__Work instructions__:
Print the items from the line with "You are a computer-use agent. The" to the line with "click(453, 463)", both included, with each line unchanged and the pictures left out.

__Exercise material__:
*-*-*
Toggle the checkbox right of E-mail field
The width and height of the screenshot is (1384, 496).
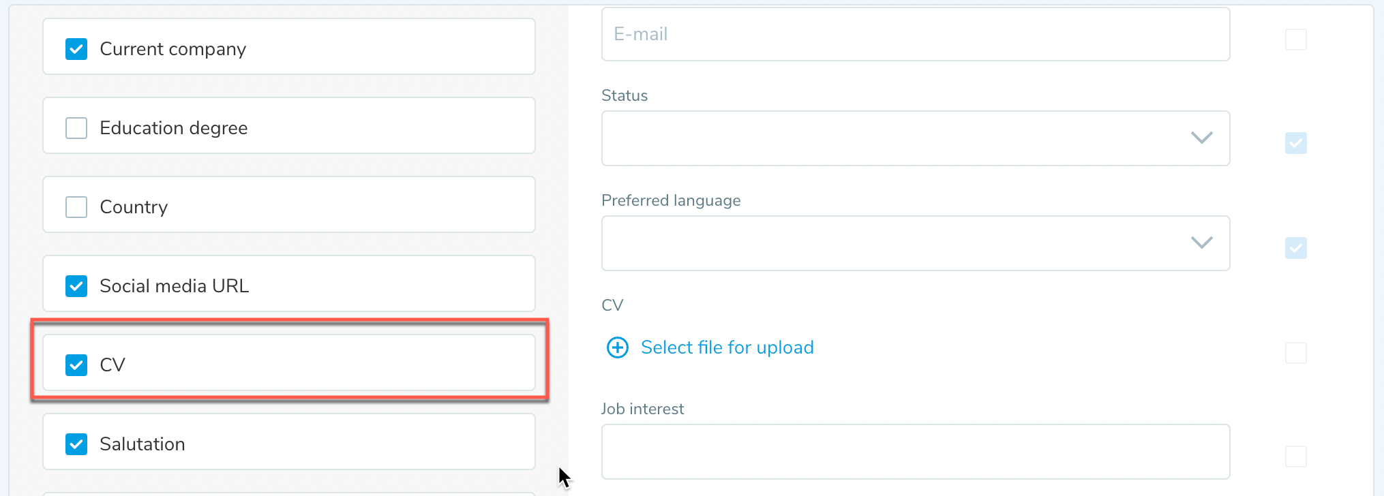point(1295,40)
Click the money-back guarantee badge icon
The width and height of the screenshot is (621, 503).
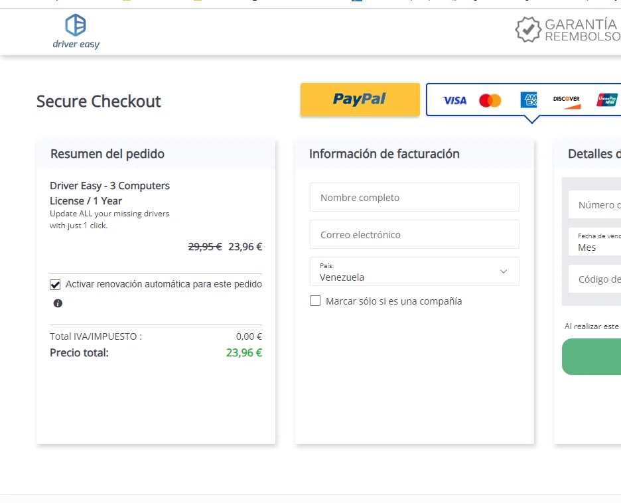528,30
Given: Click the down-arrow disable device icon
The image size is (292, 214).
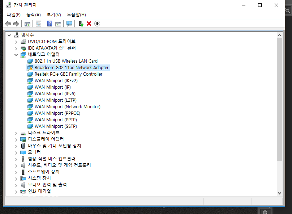Looking at the screenshot, I should tap(97, 24).
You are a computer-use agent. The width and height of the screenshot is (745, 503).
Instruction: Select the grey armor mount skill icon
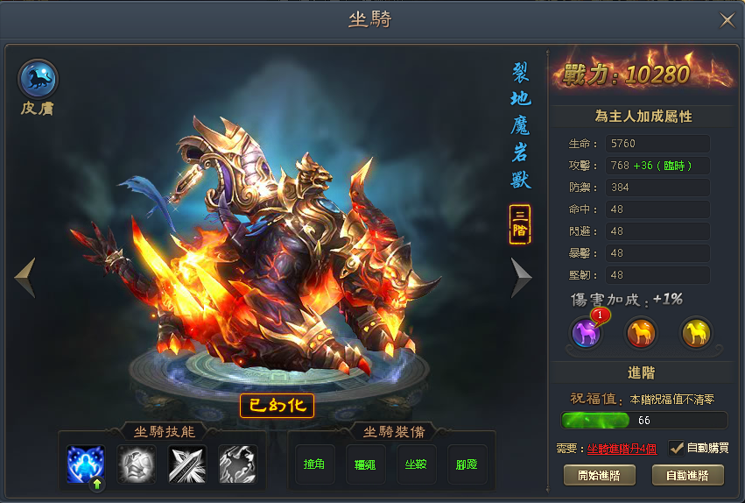[137, 464]
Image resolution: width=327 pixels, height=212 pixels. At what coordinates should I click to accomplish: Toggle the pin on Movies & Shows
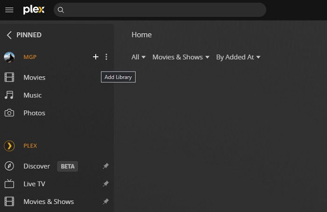106,202
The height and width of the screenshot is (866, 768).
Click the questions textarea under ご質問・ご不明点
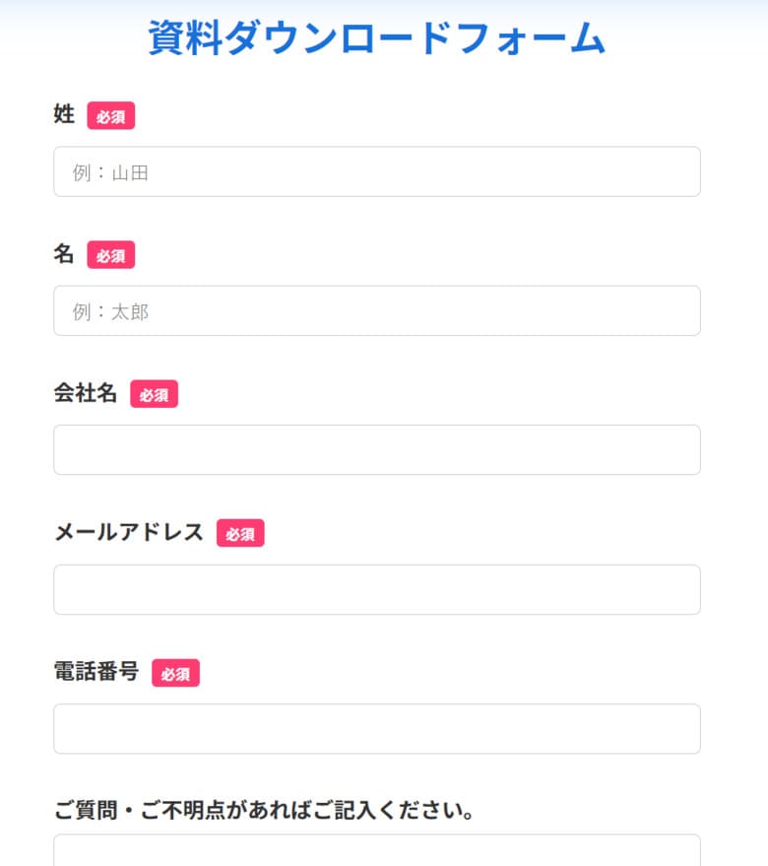click(377, 850)
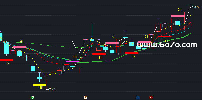The image size is (202, 100).
Task: Click the orange 榜 marker icon
Action: (x=85, y=98)
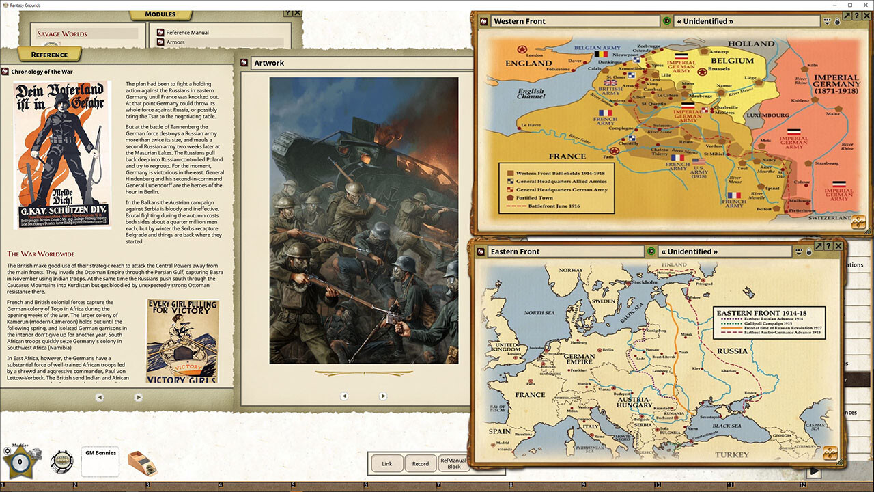Click the RefManual Block button
The height and width of the screenshot is (492, 874).
click(453, 463)
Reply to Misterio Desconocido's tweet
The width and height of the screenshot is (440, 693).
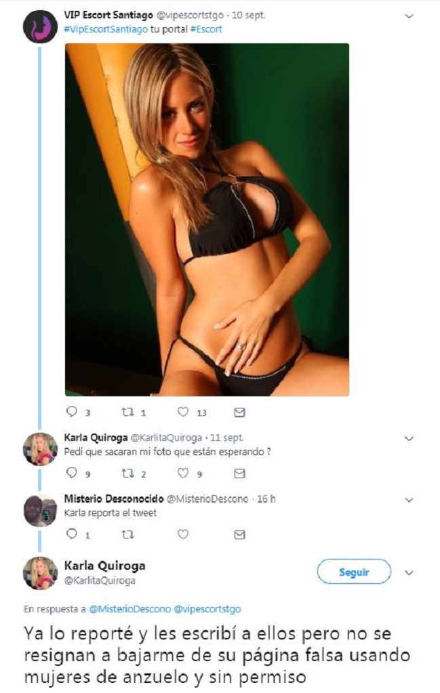[x=71, y=534]
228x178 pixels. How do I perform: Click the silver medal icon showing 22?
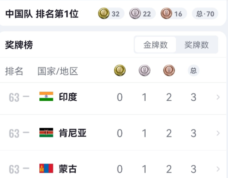click(135, 14)
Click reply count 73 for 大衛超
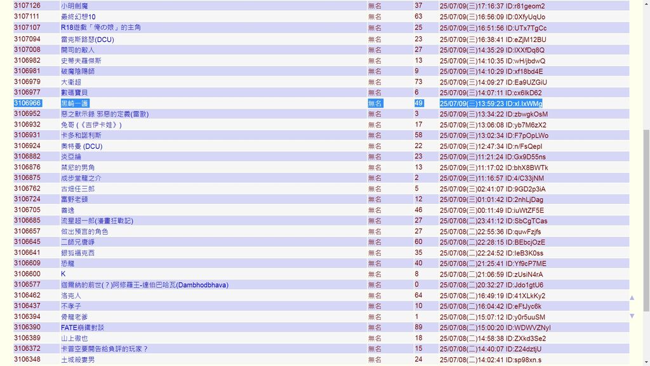Image resolution: width=650 pixels, height=366 pixels. click(x=418, y=82)
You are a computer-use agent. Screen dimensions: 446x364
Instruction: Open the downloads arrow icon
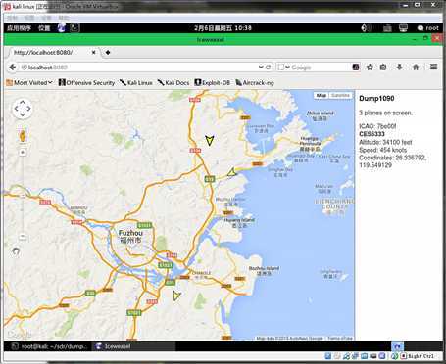click(399, 68)
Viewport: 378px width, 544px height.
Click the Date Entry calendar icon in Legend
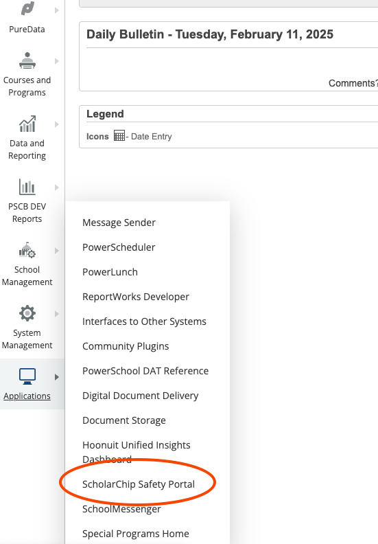click(x=119, y=135)
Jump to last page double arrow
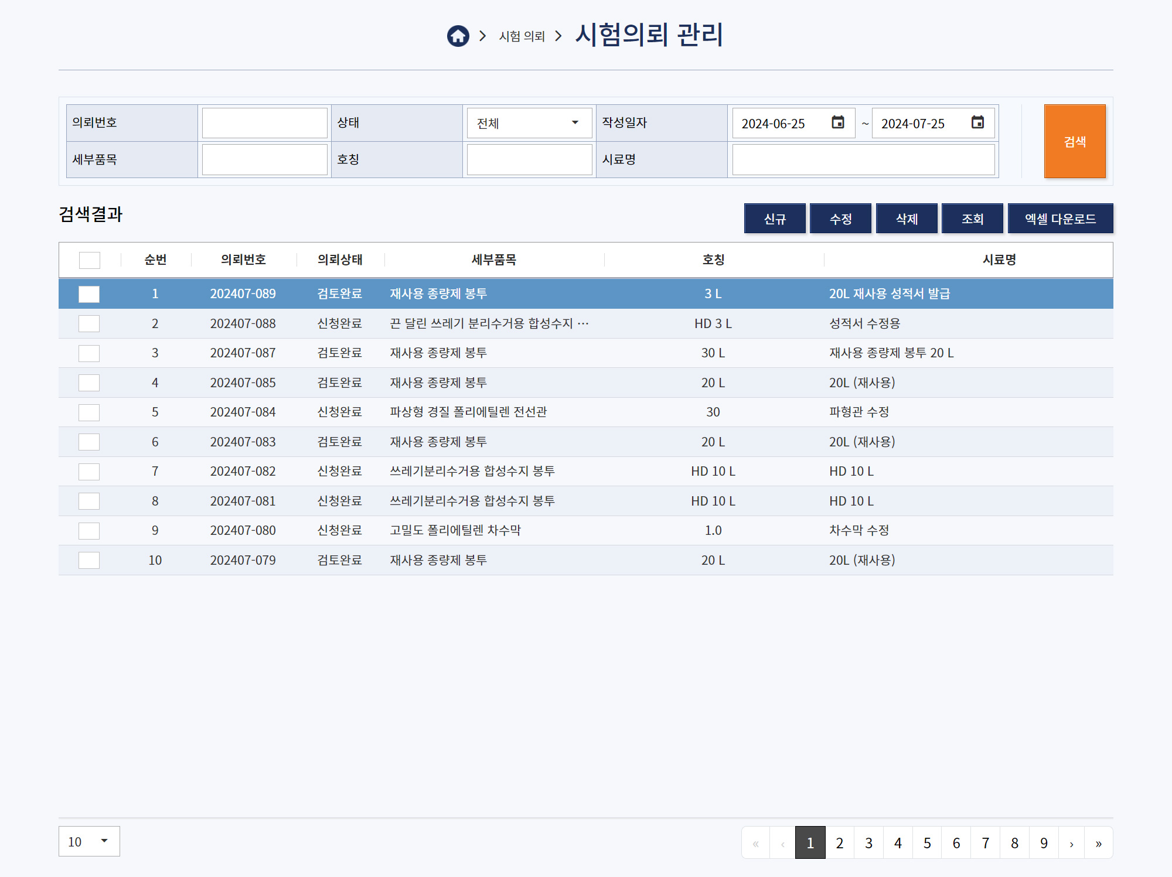Screen dimensions: 1172x877 (x=1098, y=843)
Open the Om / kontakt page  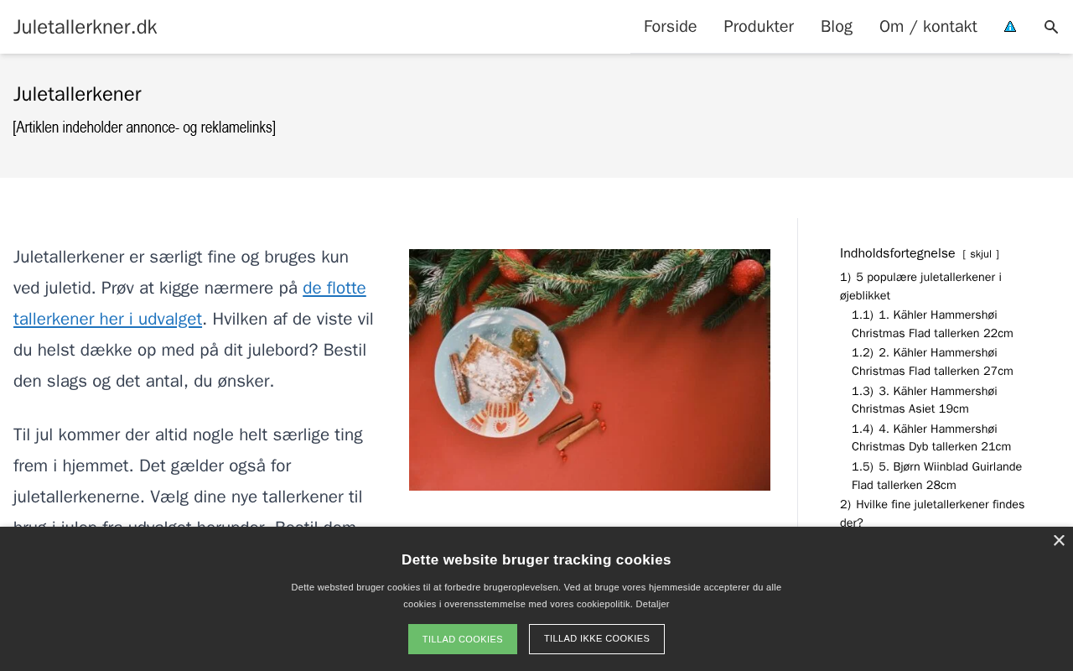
*-*-*
__Problem solution__:
You are a computer-use agent. The width and height of the screenshot is (745, 503).
Instruction: Select the grey armor mount skill icon
[137, 464]
Image resolution: width=327 pixels, height=212 pixels. At what coordinates should I click to accomplish: Toggle the pin on Movies & Shows
106,202
The height and width of the screenshot is (866, 768).
Click the questions textarea under ご質問・ご不明点
click(377, 850)
The image size is (202, 100).
Task: Click the orange 榜 marker icon
Action: (x=85, y=98)
Click the RefManual Block button
The height and width of the screenshot is (492, 874).
click(453, 463)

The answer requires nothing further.